ZIEL: Kannst du alle folgenden Einträge Zeile für Zeile wortgetreu abschreiben?

********

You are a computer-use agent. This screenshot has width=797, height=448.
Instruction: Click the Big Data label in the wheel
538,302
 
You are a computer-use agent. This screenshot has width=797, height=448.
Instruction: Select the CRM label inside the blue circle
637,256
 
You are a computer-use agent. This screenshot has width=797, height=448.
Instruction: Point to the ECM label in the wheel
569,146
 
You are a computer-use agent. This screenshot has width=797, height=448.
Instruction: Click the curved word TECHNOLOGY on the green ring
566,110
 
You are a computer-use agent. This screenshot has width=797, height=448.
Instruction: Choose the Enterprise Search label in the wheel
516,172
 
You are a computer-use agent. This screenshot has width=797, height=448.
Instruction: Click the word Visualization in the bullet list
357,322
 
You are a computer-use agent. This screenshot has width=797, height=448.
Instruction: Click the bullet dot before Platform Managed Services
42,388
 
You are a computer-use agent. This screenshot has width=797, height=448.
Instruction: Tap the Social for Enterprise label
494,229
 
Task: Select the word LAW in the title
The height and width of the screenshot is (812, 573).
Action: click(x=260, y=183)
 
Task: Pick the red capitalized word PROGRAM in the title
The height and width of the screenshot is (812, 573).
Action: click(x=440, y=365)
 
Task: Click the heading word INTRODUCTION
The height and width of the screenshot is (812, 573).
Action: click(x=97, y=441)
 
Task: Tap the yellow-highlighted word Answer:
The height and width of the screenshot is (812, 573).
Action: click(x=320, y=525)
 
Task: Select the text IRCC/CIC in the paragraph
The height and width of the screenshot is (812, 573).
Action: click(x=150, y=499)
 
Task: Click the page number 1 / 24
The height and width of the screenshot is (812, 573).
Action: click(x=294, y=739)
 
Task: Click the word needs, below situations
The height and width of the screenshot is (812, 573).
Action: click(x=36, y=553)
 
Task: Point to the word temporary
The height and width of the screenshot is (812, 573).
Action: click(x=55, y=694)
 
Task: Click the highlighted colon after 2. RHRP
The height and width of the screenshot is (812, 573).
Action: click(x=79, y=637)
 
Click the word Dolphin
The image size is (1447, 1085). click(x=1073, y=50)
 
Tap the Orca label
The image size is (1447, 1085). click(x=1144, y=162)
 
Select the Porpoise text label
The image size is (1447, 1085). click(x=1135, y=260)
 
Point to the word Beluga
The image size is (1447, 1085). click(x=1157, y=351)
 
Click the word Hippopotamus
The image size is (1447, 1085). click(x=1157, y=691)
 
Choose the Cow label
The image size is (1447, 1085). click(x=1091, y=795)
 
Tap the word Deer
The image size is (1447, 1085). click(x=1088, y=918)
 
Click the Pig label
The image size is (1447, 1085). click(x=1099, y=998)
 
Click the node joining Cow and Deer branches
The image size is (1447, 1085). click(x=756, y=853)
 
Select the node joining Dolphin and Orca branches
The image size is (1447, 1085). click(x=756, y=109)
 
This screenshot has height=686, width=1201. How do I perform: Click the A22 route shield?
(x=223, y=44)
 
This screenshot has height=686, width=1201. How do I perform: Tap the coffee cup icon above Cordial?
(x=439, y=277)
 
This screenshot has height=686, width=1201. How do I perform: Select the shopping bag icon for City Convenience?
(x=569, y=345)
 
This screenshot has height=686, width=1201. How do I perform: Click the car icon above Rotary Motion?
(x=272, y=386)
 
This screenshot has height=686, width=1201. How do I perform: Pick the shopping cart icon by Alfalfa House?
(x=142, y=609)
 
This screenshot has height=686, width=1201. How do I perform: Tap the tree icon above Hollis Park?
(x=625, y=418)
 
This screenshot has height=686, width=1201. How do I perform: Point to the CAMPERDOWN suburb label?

********

LÖSUNG:
You are a computer-use agent. This screenshot has width=797, height=448.
Instruction: Click the Big Data label in the wheel
538,302
 
You are a computer-use agent. This screenshot has width=797, height=448.
Instruction: Select the CRM label inside the blue circle
637,256
 
You are a computer-use agent. This screenshot has width=797, height=448.
Instruction: Point to the ECM label in the wheel
569,146
 
You are a computer-use agent. This screenshot has width=797, height=448.
Instruction: Click the curved word TECHNOLOGY on the green ring
566,110
 
You are a computer-use agent. This screenshot has width=797, height=448.
Instruction: Choose the Enterprise Search label in the wheel
516,172
 
You are a computer-use agent. This screenshot has width=797, height=448.
Instruction: Click the word Visualization in the bullet list
357,322
 
You are a computer-use agent. This screenshot has width=797, height=448.
Instruction: Click the bullet dot before Platform Managed Services
42,388
 
You are a computer-use agent. This screenshot has width=797, height=448.
Instruction: Tap the Social for Enterprise label
494,229
 
Task: Select the word LAW in the title
The height and width of the screenshot is (812, 573).
Action: click(x=260, y=183)
 
Task: Pick the red capitalized word PROGRAM in the title
The height and width of the screenshot is (812, 573).
Action: click(x=440, y=365)
 
Task: Click the heading word INTRODUCTION
The height and width of the screenshot is (812, 573).
Action: click(x=97, y=441)
 
Task: Tap the yellow-highlighted word Answer:
The height and width of the screenshot is (812, 573).
Action: click(x=320, y=525)
 
Task: Select the text IRCC/CIC in the paragraph
The height and width of the screenshot is (812, 573).
Action: click(x=150, y=499)
 
Task: Click the page number 1 / 24
The height and width of the screenshot is (812, 573).
Action: click(x=294, y=739)
 
Task: Click the word needs, below situations
The height and width of the screenshot is (812, 573).
Action: click(x=36, y=553)
 
Task: Point to the word temporary
The height and width of the screenshot is (812, 573).
Action: click(x=55, y=694)
 
Task: Click the highlighted colon after 2. RHRP
The height and width of the screenshot is (812, 573).
Action: click(x=79, y=637)
 
Click the word Dolphin
The image size is (1447, 1085). click(x=1073, y=50)
 
Tap the Orca label
The image size is (1447, 1085). click(x=1144, y=162)
 
Select the Porpoise text label
The image size is (1447, 1085). click(x=1135, y=260)
 
Point to the word Beluga
The image size is (1447, 1085). click(x=1157, y=351)
 
Click the word Hippopotamus
The image size is (1447, 1085). click(x=1157, y=691)
 
Choose the Cow label
The image size is (1447, 1085). click(x=1091, y=795)
 
Tap the word Deer
The image size is (1447, 1085). click(x=1088, y=918)
 
Click the Pig label
The image size is (1447, 1085). click(x=1099, y=998)
 
Click the node joining Cow and Deer branches
The image size is (1447, 1085). click(x=756, y=853)
 
Select the node joining Dolphin and Orca branches
The image size is (1447, 1085). click(x=756, y=109)
 
This screenshot has height=686, width=1201. How do I perform: Click the A22 route shield?
(x=223, y=44)
 
This screenshot has height=686, width=1201. How do I perform: Tap the coffee cup icon above Cordial?
(x=439, y=277)
 
This screenshot has height=686, width=1201. How do I perform: Select the shopping bag icon for City Convenience?
(x=569, y=345)
 
This screenshot has height=686, width=1201. How do I perform: Click the car icon above Rotary Motion?
(x=272, y=386)
 
This screenshot has height=686, width=1201. How do I perform: Pick the shopping cart icon by Alfalfa House?
(x=142, y=609)
 
This screenshot has height=686, width=1201. How do I perform: Tap the tree icon above Hollis Park?
(x=625, y=418)
 
This screenshot has height=686, width=1201. How do I perform: Point to the CAMPERDOWN suburb label?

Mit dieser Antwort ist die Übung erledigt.